▶ _文档_:
本发明解决其技术问题所采用的技术方案是:一种超疏水碳纳米管薄膜的制备方法,该方法的步骤为:
(a)采用喷枪喷涂法在聚苯乙烯基板上沉积一层碳纳米管薄膜;
(b)用去离子水清洗基材,并用辊子辊压碳纳米管薄膜表面;
(c)将沉积碳纳米管薄膜的聚苯乙烯基板放入对流烤箱中加热,诱导基材的双轴收缩和起皱;
(d)在收缩的碳纳米管薄膜上旋涂一层聚四氟乙烯薄膜,再放入丙酮浴和甲苯浴中去除聚苯乙烯基材;
(e)在转移后的碳纳米管薄膜表面蒸镀一层氟硅烷,得到超疏水薄膜。
根据本发明的另一个实施例,进一步包括步骤(c)中,所述加热温度为150摄氏度,加热时间为20秒。
根据本发明的另一个实施例,进一步包括步骤(d)中,所述丙酮浴的温度为75摄氏度,放入丙酮浴的时间为30分钟。
根据本发明的另一个实施例,进一步包括步骤(d)中,所述甲苯浴的温度为65摄氏度,放入甲苯浴的时间为10分钟。
本发明的有益效果是,本发明能够实现大面积超疏水碳纳米管薄膜表面的制备,这些褶皱结构不仅稳定存在,而且具有导电性,能够应用在低粘抗冰的电磁屏蔽材料中。通过易收缩的基材加热收缩得到一种稳定的褶皱结构,利用这种微结构实现超疏水性;制备工艺简单,成本低,周期短。

▶ _条目_:
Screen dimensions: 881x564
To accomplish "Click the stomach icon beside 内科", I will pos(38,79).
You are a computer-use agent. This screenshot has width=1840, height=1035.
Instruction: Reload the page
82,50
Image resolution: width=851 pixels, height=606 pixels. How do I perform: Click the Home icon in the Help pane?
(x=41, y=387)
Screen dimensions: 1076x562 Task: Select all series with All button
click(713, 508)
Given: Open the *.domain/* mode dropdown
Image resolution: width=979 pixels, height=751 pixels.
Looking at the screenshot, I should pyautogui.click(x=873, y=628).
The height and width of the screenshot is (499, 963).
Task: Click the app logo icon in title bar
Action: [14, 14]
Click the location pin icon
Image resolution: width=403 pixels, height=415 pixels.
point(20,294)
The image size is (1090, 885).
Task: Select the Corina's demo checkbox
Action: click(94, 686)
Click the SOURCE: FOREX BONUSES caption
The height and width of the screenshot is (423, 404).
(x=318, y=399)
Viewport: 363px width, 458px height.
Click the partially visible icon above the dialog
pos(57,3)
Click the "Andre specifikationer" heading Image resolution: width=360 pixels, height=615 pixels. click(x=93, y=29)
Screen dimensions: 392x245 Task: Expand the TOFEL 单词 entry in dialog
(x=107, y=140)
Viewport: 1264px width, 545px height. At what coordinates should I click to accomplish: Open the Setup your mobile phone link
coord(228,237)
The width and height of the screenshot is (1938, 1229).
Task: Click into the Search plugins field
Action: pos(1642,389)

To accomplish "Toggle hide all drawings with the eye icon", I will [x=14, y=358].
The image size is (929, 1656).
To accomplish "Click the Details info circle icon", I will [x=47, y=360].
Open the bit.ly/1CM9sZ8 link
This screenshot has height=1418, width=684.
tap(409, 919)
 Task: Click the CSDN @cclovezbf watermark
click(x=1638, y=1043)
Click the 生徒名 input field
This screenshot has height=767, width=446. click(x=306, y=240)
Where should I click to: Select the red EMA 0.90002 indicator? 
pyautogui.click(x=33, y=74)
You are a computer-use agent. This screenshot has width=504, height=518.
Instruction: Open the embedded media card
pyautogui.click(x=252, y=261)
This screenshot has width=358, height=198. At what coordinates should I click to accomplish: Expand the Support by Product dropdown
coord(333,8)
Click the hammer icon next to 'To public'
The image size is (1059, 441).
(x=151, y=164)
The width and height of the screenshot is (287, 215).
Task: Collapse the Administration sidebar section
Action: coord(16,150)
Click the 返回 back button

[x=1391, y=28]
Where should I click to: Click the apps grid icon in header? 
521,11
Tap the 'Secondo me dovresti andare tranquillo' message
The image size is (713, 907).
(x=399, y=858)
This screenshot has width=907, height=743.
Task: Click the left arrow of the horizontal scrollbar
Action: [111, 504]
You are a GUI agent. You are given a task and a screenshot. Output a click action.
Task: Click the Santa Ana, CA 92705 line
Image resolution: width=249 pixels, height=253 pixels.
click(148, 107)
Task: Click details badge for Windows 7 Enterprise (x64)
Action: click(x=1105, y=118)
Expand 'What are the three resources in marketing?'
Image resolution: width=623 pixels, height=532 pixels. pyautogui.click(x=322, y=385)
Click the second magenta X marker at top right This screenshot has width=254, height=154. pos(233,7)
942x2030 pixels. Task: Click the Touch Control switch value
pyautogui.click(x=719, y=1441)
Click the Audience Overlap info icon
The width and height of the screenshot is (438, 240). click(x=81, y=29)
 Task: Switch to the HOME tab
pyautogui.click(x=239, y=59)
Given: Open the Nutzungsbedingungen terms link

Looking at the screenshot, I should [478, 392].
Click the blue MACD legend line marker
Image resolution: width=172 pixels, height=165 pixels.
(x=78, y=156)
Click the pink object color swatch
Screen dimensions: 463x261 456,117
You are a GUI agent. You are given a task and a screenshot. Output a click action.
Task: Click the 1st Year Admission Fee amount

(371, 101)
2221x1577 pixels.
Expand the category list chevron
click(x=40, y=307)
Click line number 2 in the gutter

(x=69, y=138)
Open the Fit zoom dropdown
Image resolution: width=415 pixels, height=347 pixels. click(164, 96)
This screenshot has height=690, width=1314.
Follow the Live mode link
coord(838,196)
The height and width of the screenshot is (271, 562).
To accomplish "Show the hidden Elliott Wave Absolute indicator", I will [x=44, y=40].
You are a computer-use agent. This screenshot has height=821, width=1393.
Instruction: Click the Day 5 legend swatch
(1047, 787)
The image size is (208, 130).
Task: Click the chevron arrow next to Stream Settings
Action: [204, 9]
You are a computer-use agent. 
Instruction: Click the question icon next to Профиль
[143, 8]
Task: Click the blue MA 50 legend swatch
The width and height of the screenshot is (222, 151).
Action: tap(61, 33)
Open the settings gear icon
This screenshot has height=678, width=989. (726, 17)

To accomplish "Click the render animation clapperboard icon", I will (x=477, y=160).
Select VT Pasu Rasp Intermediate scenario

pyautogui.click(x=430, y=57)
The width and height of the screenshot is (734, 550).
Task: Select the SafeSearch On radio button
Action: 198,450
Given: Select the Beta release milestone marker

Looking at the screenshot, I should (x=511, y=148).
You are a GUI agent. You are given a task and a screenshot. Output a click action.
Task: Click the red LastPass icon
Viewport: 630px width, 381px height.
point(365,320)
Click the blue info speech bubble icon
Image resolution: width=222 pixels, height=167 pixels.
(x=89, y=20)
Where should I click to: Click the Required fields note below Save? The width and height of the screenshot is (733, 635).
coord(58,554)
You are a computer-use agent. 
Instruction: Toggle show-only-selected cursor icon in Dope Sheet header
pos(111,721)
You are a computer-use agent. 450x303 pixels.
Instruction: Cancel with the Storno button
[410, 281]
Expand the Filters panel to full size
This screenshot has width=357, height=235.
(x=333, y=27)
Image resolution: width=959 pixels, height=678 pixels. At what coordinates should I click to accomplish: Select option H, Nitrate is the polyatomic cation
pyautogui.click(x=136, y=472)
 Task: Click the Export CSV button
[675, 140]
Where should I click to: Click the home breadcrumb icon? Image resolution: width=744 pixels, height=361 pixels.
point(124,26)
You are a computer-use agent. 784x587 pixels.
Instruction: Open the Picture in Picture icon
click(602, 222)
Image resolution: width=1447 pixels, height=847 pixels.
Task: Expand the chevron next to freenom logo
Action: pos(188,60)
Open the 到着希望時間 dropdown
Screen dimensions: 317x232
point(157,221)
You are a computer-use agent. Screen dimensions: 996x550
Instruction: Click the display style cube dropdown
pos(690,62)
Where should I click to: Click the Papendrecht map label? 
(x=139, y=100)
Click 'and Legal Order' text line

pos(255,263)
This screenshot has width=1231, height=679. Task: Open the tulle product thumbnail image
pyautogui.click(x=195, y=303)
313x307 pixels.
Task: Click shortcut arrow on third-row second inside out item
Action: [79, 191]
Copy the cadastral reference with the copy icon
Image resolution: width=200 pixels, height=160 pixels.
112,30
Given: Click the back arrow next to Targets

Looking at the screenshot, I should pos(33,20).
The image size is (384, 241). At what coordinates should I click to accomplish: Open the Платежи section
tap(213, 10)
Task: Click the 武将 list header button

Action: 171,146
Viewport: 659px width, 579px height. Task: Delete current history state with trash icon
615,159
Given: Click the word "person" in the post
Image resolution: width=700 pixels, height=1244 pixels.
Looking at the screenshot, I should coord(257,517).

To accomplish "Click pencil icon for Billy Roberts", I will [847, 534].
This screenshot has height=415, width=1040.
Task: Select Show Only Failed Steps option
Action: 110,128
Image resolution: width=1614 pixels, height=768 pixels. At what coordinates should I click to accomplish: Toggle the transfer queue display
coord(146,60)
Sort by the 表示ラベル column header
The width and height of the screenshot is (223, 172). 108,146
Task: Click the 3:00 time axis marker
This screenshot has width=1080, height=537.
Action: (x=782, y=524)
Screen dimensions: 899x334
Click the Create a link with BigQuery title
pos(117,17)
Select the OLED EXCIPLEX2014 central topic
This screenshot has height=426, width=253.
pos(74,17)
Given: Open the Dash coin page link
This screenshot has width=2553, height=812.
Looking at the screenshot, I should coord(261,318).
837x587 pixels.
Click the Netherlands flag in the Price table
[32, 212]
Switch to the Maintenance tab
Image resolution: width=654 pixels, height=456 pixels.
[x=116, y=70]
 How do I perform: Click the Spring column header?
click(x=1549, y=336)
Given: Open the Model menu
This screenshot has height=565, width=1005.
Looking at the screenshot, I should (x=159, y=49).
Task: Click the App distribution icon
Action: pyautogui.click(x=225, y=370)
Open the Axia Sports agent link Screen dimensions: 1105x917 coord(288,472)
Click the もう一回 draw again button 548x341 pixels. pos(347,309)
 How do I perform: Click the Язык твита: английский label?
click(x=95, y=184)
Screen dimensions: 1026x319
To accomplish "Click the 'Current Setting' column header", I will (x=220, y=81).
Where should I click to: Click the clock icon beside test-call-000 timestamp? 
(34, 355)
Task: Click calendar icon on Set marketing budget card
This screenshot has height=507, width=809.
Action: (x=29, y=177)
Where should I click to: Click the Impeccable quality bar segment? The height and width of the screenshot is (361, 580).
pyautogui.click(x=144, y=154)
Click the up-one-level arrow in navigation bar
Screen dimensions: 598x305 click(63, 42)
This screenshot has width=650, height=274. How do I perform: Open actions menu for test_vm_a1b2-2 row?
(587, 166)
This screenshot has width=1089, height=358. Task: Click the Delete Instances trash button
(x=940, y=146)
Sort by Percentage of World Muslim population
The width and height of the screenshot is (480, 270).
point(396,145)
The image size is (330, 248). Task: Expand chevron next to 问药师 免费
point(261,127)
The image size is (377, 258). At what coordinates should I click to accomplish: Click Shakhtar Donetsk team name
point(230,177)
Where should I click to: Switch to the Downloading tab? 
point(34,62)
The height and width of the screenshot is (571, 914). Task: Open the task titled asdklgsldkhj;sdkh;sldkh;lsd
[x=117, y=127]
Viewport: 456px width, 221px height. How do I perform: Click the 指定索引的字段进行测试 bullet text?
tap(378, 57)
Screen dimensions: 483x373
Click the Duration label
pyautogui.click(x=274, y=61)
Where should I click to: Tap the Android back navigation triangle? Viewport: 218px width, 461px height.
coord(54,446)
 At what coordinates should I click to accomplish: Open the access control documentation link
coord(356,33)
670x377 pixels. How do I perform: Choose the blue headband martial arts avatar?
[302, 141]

▶ _待办任务_:
**A)** 将记录中从含有“Task: Click the blue MA 50 legend swatch”的那一行到含有“will (x=477, y=160).”的那一行(首尾两行均包括在内)转换成两列CSV,列名为“指令”和“答复”。每条请求占一行,其文本和答案各放在一个带引号的字段中,字段内的换行改为空格。
**B)** 请接着关于超疏水碳纳米管薄膜制备方法的文档最后一句往下写。

▶ _练习答案_:
**A)**
指令,答复
"Task: Click the blue MA 50 legend swatch The width and height of the screenshot is (222, 151).","Action: tap(61, 33)"
"Open the settings gear icon","This screenshot has height=678, width=989. (726, 17)"
"To accomplish ""Click the render animation clapperboard icon"",","I will (x=477, y=160)."

**B)**
具体实施方式
一种超疏水碳纳米管薄膜的制备方法,其特征是,该方法的步骤为:
(a)采用喷枪喷涂法在聚苯乙烯基板上沉积一层碳纳米管薄膜;
(b)用去离子水清洗基材,并用辊子辊压碳纳米管薄膜表面;
(c)将沉积碳纳米管薄膜的聚苯乙烯基板放入对流烤箱中加热,加热温度为150摄氏度,加热时间为20秒,诱导基材的双轴收缩和起皱;
(d)在收缩的碳纳米管薄膜上旋涂一层聚四氟乙烯薄膜,再放入温度为75摄氏度的丙酮浴30分钟,放入温度为65摄氏度的甲苯浴中10分钟,去除聚苯乙烯基材;
(e)在转移后的碳纳米管薄膜表面蒸镀一层氟硅烷,得到超疏水薄膜。
本发明能够实现大面积超疏水碳纳米管薄膜表面的制备,这些褶皱结构不仅稳定存在,而且具有导电性,能够应用在低粘抗冰的电磁屏蔽材料中。通过易收缩的基材加热收缩得到一种稳定的褶皱结构,利用这种微结构实现超疏水性;制备工艺简单,成本低,周期短。
Claims (4)
1.一种超疏水碳纳米管薄膜的制备方法,其特征是,该方法的步骤为:
(a)采用喷枪喷涂法在聚苯乙烯基板上沉积一层碳纳米管薄膜;
(b)用去离子水清洗基材,并用辊子辊压碳纳米管薄膜表面;
(c)将沉积碳纳米管薄膜的聚苯乙烯基板放入对流烤箱中加热,诱导基材的双轴收缩和起皱;
(d)在收缩的碳纳米管薄膜上旋涂一层聚四氟乙烯薄膜,再放入丙酮浴和甲苯浴中去除聚苯乙烯基材;
(e)在转移后的碳纳米管薄膜表面蒸镀一层氟硅烷,得到超疏水薄膜。
2.根据权利要求1所述的超疏水碳纳米管薄膜的制备方法,其特征是,步骤(c)中,所述加热温度为150摄氏度,加热时间为20秒。
3.根据权利要求1所述的超疏水碳纳米管薄膜的制备方法,其特征是,步骤(d)中,所述丙酮浴的温度为75摄氏度,放入丙酮浴的时间为30分钟。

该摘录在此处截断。